(dal francese
profit, der. del latino
proficere: avanzare,
giovare). Vantaggio, guadagno, giovamento. ║ Avanzamento, progresso in un
determinato campo, nello studio, nel lavoro, ecc. • Econ. pol. -
Comunemente, il termine indica la differenza tra i ricavi e i costi sostenuti
dall'impresa ed equivale a
utile di impresa.

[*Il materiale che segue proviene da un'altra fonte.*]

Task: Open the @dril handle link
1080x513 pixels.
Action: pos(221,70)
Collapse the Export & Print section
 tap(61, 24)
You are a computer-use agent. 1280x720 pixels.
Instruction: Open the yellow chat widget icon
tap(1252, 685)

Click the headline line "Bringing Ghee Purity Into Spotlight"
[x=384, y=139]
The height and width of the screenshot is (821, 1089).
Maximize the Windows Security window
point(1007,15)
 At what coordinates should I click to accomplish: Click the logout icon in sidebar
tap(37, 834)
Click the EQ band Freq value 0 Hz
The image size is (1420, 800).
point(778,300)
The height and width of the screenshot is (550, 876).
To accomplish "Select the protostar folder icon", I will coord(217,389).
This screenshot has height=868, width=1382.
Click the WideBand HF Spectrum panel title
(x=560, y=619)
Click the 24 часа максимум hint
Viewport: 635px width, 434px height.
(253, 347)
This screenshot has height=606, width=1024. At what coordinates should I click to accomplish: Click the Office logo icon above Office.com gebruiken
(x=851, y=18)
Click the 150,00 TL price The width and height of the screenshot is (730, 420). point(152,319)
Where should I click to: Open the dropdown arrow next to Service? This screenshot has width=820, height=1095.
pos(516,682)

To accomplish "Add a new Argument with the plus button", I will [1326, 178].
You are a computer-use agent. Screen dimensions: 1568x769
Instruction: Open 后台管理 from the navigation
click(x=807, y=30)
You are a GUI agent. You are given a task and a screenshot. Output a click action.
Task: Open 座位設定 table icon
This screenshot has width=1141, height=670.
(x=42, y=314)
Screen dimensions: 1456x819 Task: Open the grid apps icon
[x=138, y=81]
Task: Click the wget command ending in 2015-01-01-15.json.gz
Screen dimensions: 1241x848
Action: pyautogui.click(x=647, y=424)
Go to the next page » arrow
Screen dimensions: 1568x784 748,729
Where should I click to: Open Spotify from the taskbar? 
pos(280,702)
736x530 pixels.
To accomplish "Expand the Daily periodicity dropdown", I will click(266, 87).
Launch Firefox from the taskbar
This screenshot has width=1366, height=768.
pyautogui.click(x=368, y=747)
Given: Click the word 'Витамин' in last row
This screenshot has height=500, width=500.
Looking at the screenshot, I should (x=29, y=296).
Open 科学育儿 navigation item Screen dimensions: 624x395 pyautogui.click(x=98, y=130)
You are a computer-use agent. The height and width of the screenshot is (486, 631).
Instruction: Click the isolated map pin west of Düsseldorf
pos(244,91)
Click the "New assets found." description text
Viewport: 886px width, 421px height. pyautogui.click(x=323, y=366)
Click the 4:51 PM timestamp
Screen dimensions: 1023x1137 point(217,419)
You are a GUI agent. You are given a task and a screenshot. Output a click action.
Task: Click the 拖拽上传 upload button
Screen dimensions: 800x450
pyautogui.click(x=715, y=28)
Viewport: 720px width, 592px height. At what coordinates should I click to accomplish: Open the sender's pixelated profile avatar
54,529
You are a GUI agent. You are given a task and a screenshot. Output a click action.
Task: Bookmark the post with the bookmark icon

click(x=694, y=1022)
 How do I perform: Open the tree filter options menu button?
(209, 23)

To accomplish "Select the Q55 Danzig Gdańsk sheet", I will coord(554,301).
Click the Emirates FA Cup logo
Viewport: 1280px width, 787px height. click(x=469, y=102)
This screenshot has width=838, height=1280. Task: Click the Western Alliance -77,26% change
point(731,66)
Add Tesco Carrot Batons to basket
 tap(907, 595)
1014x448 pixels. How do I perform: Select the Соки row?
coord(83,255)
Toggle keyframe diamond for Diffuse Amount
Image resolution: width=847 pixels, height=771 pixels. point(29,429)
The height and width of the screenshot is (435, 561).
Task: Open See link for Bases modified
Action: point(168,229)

La teoria economica,
però, è tutt'altro che concorde sulla natura del
p.:
secondo alcuni economisti, il
p. consiste nel puro interesse del capitale
investito dall'imprenditore; secondo altri nella remunerazione dovuta al lavoro
di direzione o nella compensazione dei rischi che l'imprenditore si assume.
Queste divergenze, unite alle difficoltà di distinguere chiaramente la
nozione di
p. da quelle di interesse e/o salario, si possono raggruppare
in quattro categorie: 1) teoria del
p. come grandezza residuale,
formulata principalmente dagli economisti classici inglesi; 2) teoria marxista,
che individua nel
p. la quota di lavoro non pagata dal capitalista
all'operaio e, dunque, la radice dello sfruttamento attuato dal primo nei
confronti del secondo; 3) teorie che considerano il
p. come il prezzo di
un certo servizio produttivo: esse fanno capo all'economista francese G.B. Say e
al tedesco J.H. von Thünen e hanno ricevuto il massimo sviluppo da A.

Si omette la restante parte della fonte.